Discours du Président du Conseil Viviani, 26 août 1914.

René Viviani, Président du Conseil durant la crise diplomatique de l’été 1914,  remanie son gouvernement le 26 août 1914 pour marquer par l’inclusion de deux socialistes (Jules Guesde et Marcel Sembat) l’Union sacrée, sur laquelle il revient dans son discours d’investiture. C’est le thème principal de ce discours, exemplaire de l’éloquence et du style politique de la IIIe République, et des représentations dominantes au début du conflit (guerre pour la liberté, combat sans merci, ennemi aveugle). Il est à noter que, bien que le terme de « tranchées » soit utilisé, il est ici largement métaphorique, l’enterrement effectif dans les tranchées ayant lieu à partir d’octobre 1914.

La découverte de la guerre industrielle en 1914 :

« Le premier choc est une surprise. (...) Tout à coup, le feu de l’ennemi devient ajusté, concentré. De seconde en seconde, se renforcent la grêle des balles et le tonnerre des obus. Ceux qui survivent se couchent, atterrés, pêle-mêle avec les blessés hurlants et les simples cadavres. Calme affecté d’officiers qui se font tuer debout, baïonnettes plantées aux fusils par quelques sections obstinées, clairons qui sonnent la charge, bonds suprêmes d’isolés héroïques, rien n’y fait. En un clin d’œil, il apparaît que toute la vertu du monde ne prévaut point contre le feu . »
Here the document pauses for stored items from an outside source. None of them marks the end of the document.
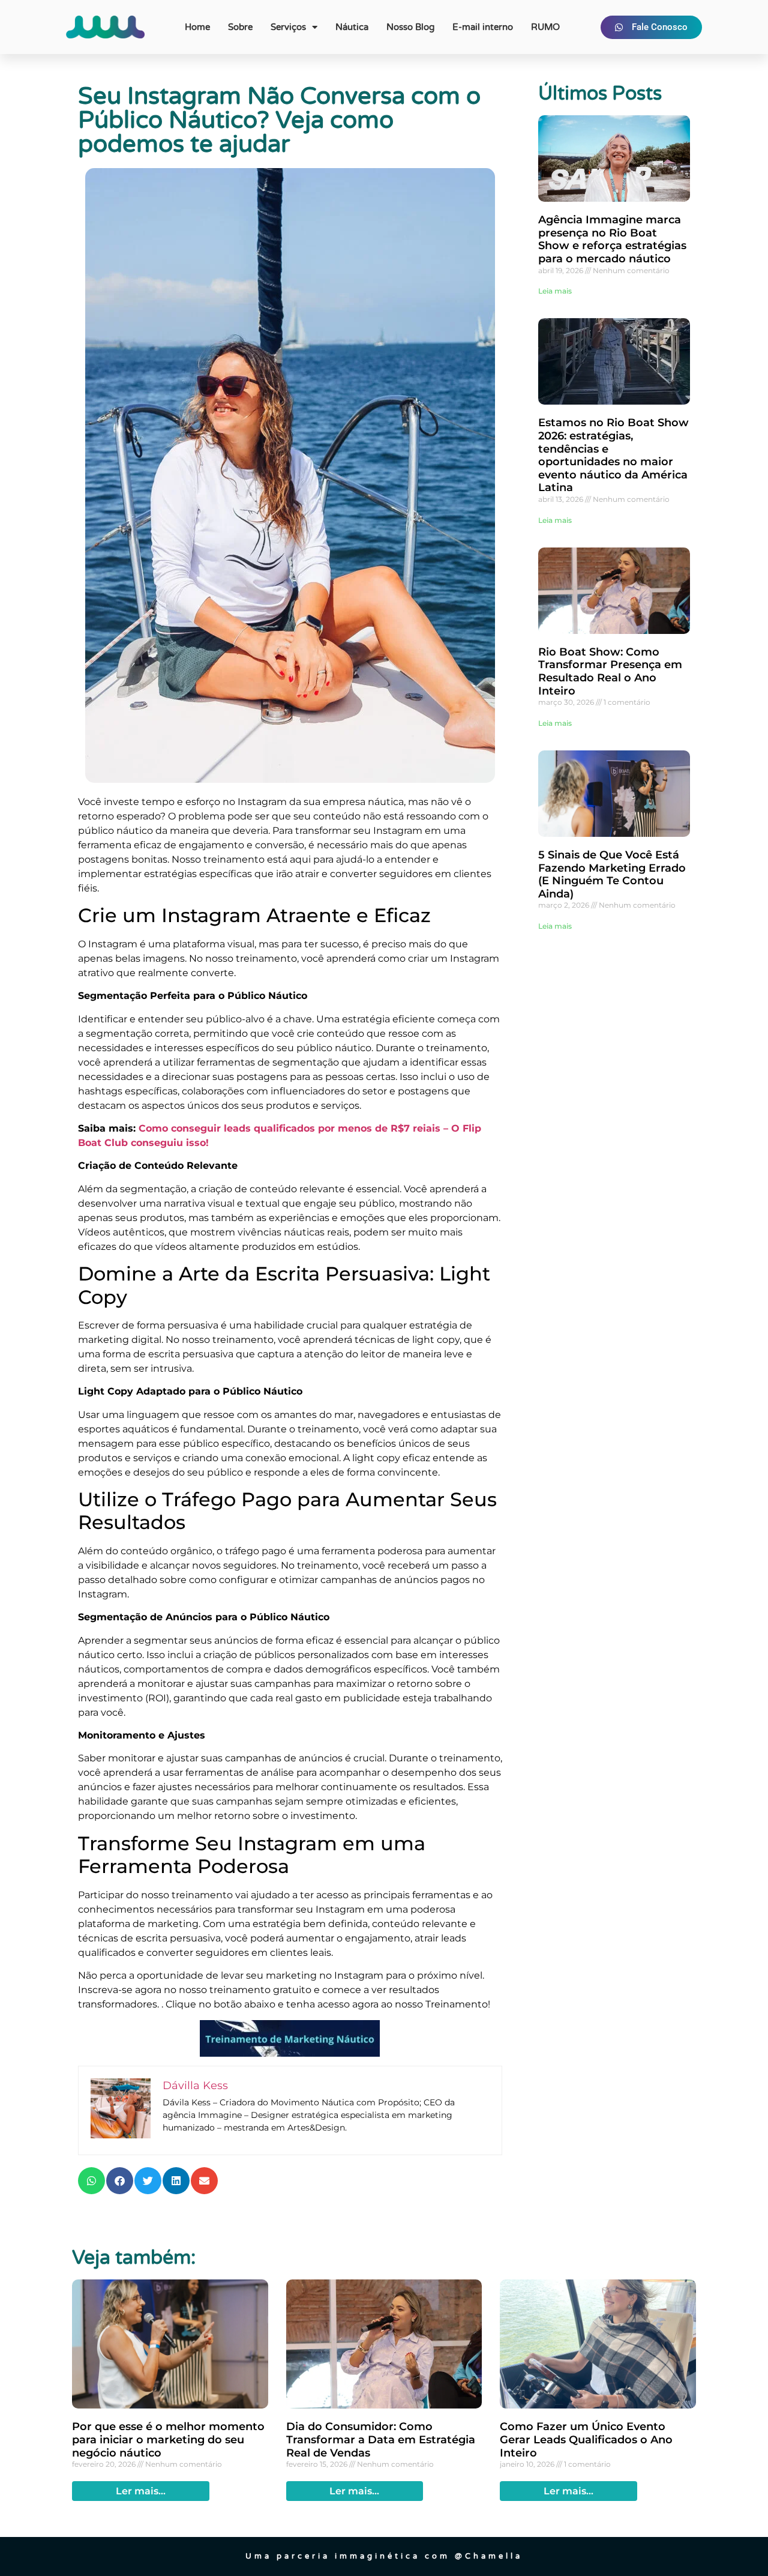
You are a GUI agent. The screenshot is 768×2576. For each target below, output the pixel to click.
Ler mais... (141, 2491)
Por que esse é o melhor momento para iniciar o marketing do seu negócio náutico (168, 2439)
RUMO (545, 27)
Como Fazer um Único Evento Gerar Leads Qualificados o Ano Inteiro (586, 2439)
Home (197, 27)
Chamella (494, 2556)
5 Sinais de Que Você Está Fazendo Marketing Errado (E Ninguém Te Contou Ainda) (612, 874)
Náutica (351, 27)
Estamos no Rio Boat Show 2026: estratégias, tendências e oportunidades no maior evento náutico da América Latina (613, 455)
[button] (91, 2180)
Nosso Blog (410, 27)
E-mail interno (482, 27)
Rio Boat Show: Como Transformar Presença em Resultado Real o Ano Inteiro (610, 671)
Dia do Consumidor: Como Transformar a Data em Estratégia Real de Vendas (380, 2439)
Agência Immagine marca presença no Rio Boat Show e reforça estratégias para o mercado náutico (612, 239)
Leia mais (555, 290)
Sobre (240, 27)
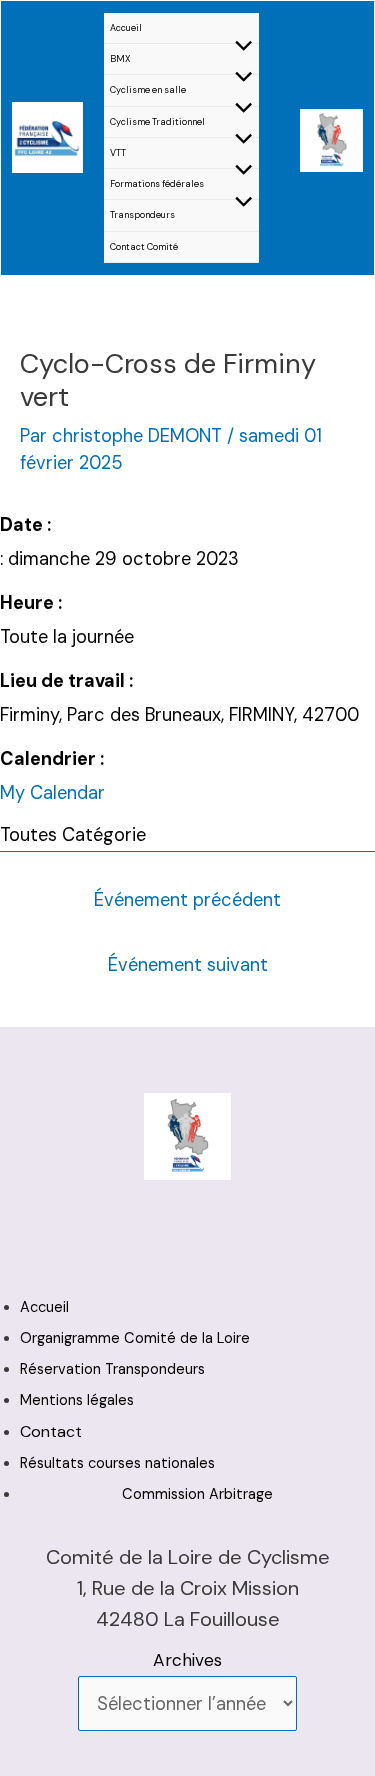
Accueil (126, 28)
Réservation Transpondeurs (112, 1369)
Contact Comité (144, 247)
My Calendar (52, 793)
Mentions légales (77, 1400)
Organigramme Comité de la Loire (135, 1338)
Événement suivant (188, 965)
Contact (51, 1431)
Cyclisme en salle (148, 90)
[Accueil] (47, 136)
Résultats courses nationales (117, 1463)
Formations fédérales (157, 184)
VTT (118, 153)
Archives (187, 1660)
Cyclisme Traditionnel (157, 122)
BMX (120, 59)
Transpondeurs (142, 215)
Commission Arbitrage (197, 1494)
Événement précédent (187, 900)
Charles de Gaulle, La France et son armée, Paris, Plon, 1938, p. 243

Né en 1890, Charles de Gaulle est lieutenant en 1914 et combat au 33e RI en Belgique au début de la guerre. Il sera profondément marqué par sa première expérience du combat, le 15 août 1914, relatée et transposée ci-dessus. Il est ensuite fait prisonnier en mars 1916. L'ouvrage qu'il publie en 1938 était initialement conçu pour être signé par Philippe Pétain, dont de Gaulle se se serait fait le "porte-plume", pratique alors courante. De fait, le passage cité illustre la phrase célèbre de celui-ci: "le feu  tue". Des désaccords conduiront de Gaulle à publier seul l'ouvrage,  qui révèle, ici, avec acuité le décalage entre la guerre imaginée et incorporée avant 1914, notamment par les officiers, et la guerre réelle.